New to the World of Warcraft novel scene, New York Times Bestselling author, Michael A. Stackpole brings a new in-depth look at the leader of the Darkspear tribe, Vol’jin. Slow at start, Vol’jin Shadows of the Horde had me captivated as the troll leader faced his greatest challenge with a tempting option that could benefit his tribe.
Stackpole is not an unfamiliar name in the science-fiction genre. He has published more than forty-five novels but is best known for Star Wars books I, Jedi, and Rogue Squadron. He is also a game designer, a podcaster, screenwriter, a graphics novelist, and has an asteroid named after him.

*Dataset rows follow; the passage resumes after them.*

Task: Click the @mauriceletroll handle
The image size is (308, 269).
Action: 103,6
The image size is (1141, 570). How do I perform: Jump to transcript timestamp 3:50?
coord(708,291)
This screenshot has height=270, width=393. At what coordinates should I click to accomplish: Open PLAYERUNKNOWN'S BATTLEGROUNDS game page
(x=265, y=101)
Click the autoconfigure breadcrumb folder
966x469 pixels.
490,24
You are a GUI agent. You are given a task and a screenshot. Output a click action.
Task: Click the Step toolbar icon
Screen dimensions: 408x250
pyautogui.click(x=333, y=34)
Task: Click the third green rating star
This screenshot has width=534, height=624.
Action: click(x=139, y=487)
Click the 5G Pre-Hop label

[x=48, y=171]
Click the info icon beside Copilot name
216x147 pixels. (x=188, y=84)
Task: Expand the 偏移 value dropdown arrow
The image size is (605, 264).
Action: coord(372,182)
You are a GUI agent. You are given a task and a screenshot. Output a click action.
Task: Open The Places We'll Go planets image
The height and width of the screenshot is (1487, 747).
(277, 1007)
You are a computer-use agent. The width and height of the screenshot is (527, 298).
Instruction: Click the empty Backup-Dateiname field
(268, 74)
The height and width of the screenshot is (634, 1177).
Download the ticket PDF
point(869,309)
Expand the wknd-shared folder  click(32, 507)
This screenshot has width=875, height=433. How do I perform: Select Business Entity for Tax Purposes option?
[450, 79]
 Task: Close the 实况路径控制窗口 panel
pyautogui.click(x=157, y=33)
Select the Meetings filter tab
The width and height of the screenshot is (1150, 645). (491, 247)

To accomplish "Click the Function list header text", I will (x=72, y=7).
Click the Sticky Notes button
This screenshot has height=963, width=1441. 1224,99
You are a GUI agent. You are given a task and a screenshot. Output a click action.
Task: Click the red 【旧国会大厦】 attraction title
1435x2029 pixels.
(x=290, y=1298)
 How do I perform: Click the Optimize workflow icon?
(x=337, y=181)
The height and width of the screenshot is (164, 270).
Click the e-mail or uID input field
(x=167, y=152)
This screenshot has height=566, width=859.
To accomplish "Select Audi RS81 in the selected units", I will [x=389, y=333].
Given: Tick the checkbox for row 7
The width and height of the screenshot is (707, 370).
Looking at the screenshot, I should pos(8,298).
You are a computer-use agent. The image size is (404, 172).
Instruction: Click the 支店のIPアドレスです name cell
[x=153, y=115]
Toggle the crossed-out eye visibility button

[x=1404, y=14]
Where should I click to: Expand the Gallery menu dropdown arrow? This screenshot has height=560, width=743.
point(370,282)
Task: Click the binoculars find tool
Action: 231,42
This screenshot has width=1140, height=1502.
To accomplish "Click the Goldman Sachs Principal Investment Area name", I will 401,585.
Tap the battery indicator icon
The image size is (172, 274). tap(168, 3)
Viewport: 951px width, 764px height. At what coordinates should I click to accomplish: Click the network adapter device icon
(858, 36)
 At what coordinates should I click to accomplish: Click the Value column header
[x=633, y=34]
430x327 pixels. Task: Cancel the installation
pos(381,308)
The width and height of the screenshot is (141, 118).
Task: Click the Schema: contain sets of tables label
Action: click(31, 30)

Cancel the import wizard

After Warchief Garrosh Hellscream’s cowardice order for an attempt assassination on Vol’jin’s life, he now struggles to not only heal physically but spiritually as well from the anticipated yet still shocking betrayal.
Stackpole did not miss the opportunity with this life-altering experience. It brought further developing to a well-entrenched historical Warcraft character. I felt he managed it in such a way that was in a characteristic of the son of Sen’jin. But he also wrote the opportunity for Vol’jin to have aid from the most unlikely of allies.
Suffering from his own spiritual pain endured at the Battle of the Serpent’s Heart, Tyrathan Khort’s heart is steeped with self-doubt and torn by doing right for his family back in the Eastern Kingdoms. He is a newly introduced character to help keep Vol’jin in balance.
An excellent opposite to Vol’jin in many ways. Humans and trolls have been at odds with one another all through out Azeroth’s history. But Stackpole takes the opportunity to utilize Pandaria’s iconic local, Taran Zhu, to bring them to a harmonious balance.
“Because they are of a balance. Your troll, from what little you have mentioned and the fact that he is a shadow hunter, doubtless is of Tushui. This other, the man who every day goes up the mountain a bit farther, then returns, is of Huojin. One is Horde; the other is Alliance. They would, by nature, oppose each other, and yet it is this opposition that unites them and gives them meaning.”
Balance within each character, a balance between characters, and balance between actions. It is to remind readers that there is a balance to everything in life no matter the point in time and achieving the desired end without ego or a need for victory.
But balance isn’t the only lesson to be learned by Vol’jin. As the Darkspear leader slowly recovers in the first ten chapters and works on balance within, a familiar opposition appears to him in a vision and threatens the peace of Pandaria. The time for him to make a choice that is true to himself and best for his people ramps up until the final bloody conclusion.
Vol’jin Shadows of the Horde picks up from the familiar spot most Warcraft players left off after the scenario, Dagger in the Dark. I feel it tells his struggles well without too much information missing when patch 5.4 will launch and still manages to remain as an excellent standalone regardless. Current Warcraft lore-nuts will not be disappointed.
Previous Warcraft books I’ve read have not been a true singular book, but I feel secure enough to say that even non-Warcraft players would be able to understand and enjoy. Minor historical parts are briefly covered that could perk the interest of further reading (listed in the back) but the new development will certainly be enough to not cause new readers to be lost.
I definitely recommend this novel if you are preparing for the Siege of Orgrimmar to better understand just why the Rebellion has ramped up in Durotar for both Horde and Alliance.
Special thank you to the World of Warcraft community manager team for gifting the novel.